**EXERCISE DESCRIPTION:** Say whether each statement agrees with the forum post on detecting resonance particles, answering yes or no and quoting the words of the post that decide it. 1. The writer read that the cross section of the new unstable particle must be added to the cross section of the target particle. 2. The writer understands why the two cross sections are added. 3. The writer asks whether valleys, and not only local maxima, can be associated with resonant particles.

**DOCUMENT EXCERPT:**
# Detection of resonance particles

why we detect an increment in the number of events of the reactions for the energy of resonance particles? I read that cross section of this new unstable particle must be added to the cross section of the target particle but i cannot understand the reason. A little example of concepts i cannot understand, we have a process like

$$\begin{equation}\mathrm{e}^{-}+\mathrm{p} \longrightarrow \mathrm{e}^{-}+\Delta^{+}\end{equation}$$

where after $$\approx 10^{-23}$$ s we have

$$\begin{equation}\mathrm{e}^{-}+\mathrm{p} \longrightarrow \mathrm{e}^{-}+\pi^{+}+\mathrm{n}\end{equation}$$

via

$$\begin{equation}\Delta^{+} \longrightarrow \pi^{+}+\mathrm{n}\end{equation}$$

the compatible collisions must satisfy

$$\begin{equation}m_{\Delta} c^{2}=\sqrt{\left(E_{\pi}+E_{\mathrm{n}}\right)^{2}-\left(\mathbf{p}_{\pi}+\mathbf{p}_{\mathrm{n}}\right)^{2} c^{2}}\end{equation}$$

so if we detect and increment in the number of events in such collisions we can say that we have a resonant particle. where

$$\begin{equation}Z=\sqrt{\left(E_{\pi}+E_{\mathrm{n}}\right)^{2}-\left(\mathbf{p}_{\pi}+\mathbf{p}_{\mathrm{n}}\right)^{2} c^{2}}\end{equation}$$

I don't understand what is being displayed, do our detectors differentiate between a simple collision and one where the resonant particle intervenes? Is it possible that the peak detected is due to the fact that the detector is counting both processes if they occur? And finally, should we associate only the local maxima when representing number of events versus energy with resonant particles or can we also associate the valleys?

**SUPPLIED MATERIAL:**
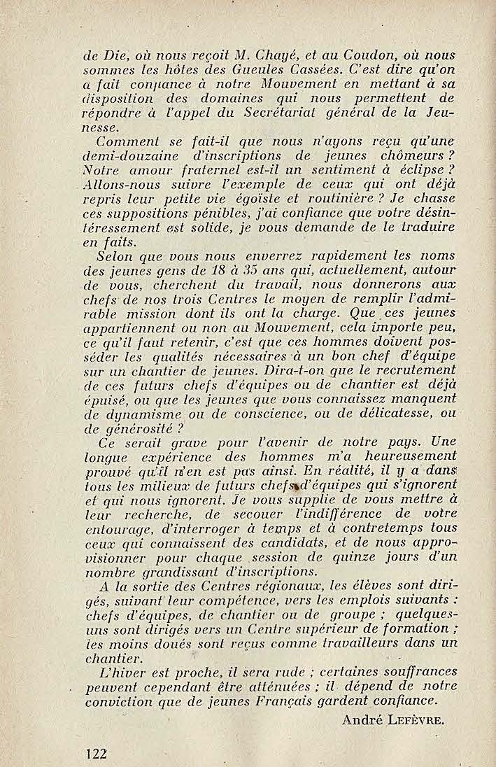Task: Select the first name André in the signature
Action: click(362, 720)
---
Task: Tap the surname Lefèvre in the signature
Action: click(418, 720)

**OUTPUT BELOW:**
1. Yes: "I read that cross section of this new unstable particle must be added to the cross section of the target particle"
2. No: "but i cannot understand the reason"
3. Yes: "should we associate only the local maxima when representing number of events versus energy with resonant particles or can we also associate the valleys?"